### Exercise data:
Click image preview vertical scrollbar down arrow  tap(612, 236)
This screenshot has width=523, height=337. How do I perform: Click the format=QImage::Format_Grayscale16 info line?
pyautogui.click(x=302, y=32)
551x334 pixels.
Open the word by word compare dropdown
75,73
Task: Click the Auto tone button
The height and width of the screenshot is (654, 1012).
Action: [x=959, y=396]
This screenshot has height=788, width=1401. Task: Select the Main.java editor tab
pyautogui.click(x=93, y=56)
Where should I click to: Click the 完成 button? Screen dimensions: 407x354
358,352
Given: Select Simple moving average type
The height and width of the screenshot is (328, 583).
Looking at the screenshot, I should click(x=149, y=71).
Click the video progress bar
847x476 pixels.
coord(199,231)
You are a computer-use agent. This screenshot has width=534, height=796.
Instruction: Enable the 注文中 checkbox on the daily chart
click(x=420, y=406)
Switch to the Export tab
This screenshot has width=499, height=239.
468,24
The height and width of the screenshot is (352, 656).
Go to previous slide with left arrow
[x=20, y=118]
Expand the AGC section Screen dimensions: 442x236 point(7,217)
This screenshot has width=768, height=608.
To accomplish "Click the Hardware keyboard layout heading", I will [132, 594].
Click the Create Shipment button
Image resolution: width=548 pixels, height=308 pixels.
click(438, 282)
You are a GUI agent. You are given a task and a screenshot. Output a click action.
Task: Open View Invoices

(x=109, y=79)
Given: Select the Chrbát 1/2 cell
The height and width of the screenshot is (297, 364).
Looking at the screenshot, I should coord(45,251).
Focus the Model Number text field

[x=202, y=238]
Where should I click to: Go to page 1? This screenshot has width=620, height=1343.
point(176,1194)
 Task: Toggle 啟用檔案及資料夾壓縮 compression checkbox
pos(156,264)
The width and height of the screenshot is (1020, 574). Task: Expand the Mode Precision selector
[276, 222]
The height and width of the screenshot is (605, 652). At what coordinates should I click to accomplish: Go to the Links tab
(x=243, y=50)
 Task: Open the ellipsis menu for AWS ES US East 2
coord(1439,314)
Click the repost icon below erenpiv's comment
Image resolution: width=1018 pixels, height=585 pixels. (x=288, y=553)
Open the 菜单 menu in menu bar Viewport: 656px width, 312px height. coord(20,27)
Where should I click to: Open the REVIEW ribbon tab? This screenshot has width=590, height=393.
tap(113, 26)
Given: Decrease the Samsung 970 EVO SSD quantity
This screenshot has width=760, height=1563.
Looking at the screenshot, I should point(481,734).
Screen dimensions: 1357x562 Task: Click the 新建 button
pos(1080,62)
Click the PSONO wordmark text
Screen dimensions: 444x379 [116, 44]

### Work required:
Gather every line in the data above that contains the string "point". Case matters.

### Solved exercise:
Expand the AGC section Screen dimensions: 442x236 point(7,217)
point(176,1194)
Looking at the screenshot, I should point(481,734).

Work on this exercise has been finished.